*Exercise objective*
Pictures are to be excluded. Please print only the lines from the one containing "Image resolution: width=547" through the end of the data, exactly as they appear.

*Stored data entries*

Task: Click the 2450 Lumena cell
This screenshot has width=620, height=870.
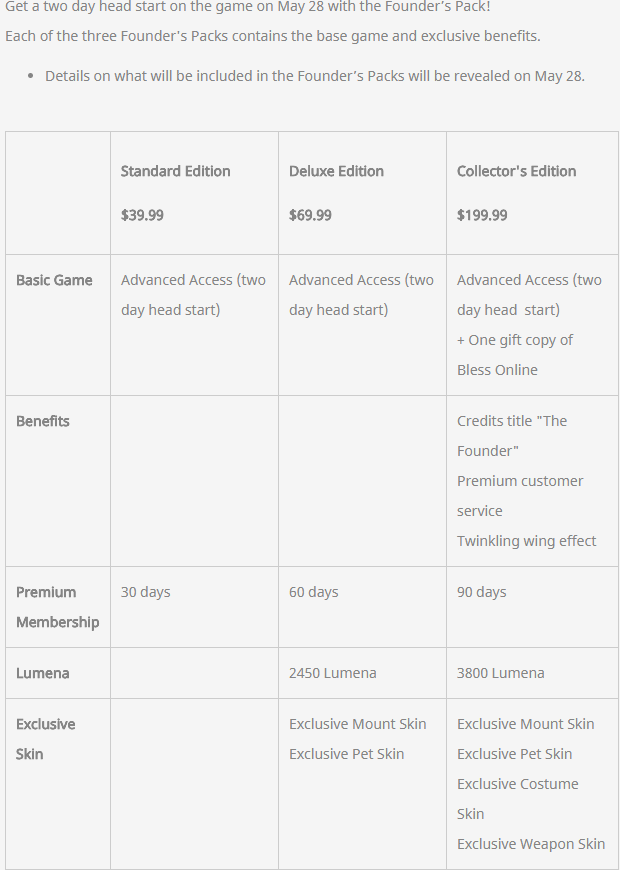Action: 333,673
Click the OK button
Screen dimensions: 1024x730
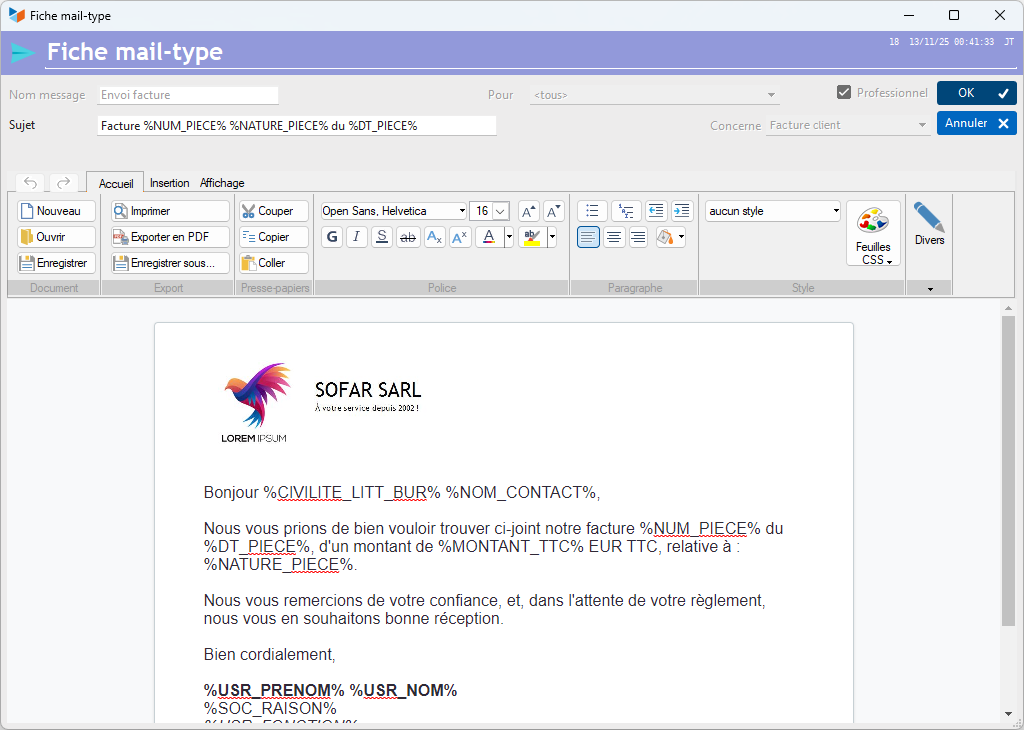(976, 93)
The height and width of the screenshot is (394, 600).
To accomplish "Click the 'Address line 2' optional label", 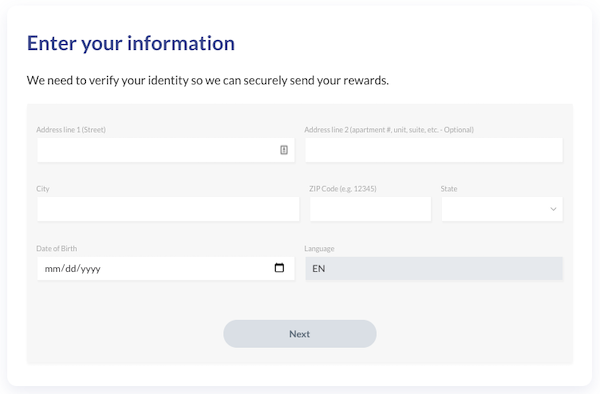I will (x=389, y=130).
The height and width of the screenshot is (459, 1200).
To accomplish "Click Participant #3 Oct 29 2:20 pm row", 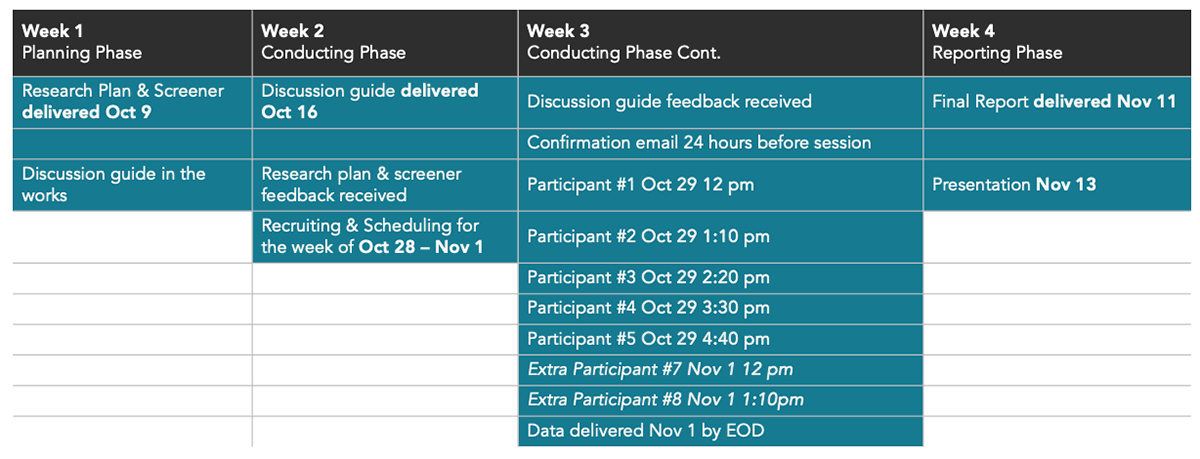I will click(x=720, y=278).
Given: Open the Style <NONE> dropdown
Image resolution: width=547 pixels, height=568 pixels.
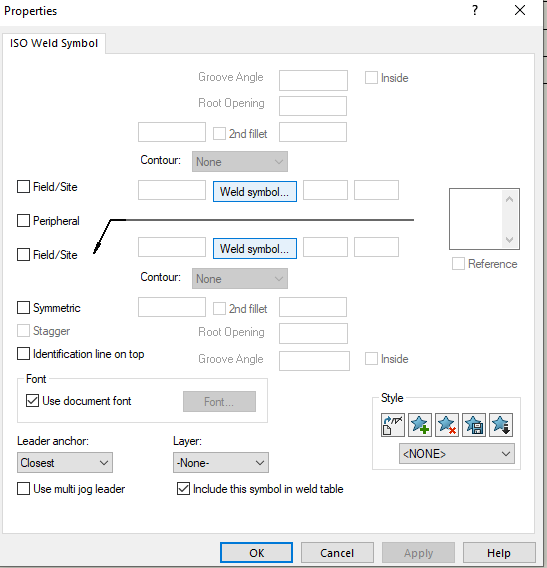Looking at the screenshot, I should click(x=457, y=454).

*Output for this task*
Image resolution: width=547 pixels, height=568 pixels.
Looking at the screenshot, I should click(x=457, y=454).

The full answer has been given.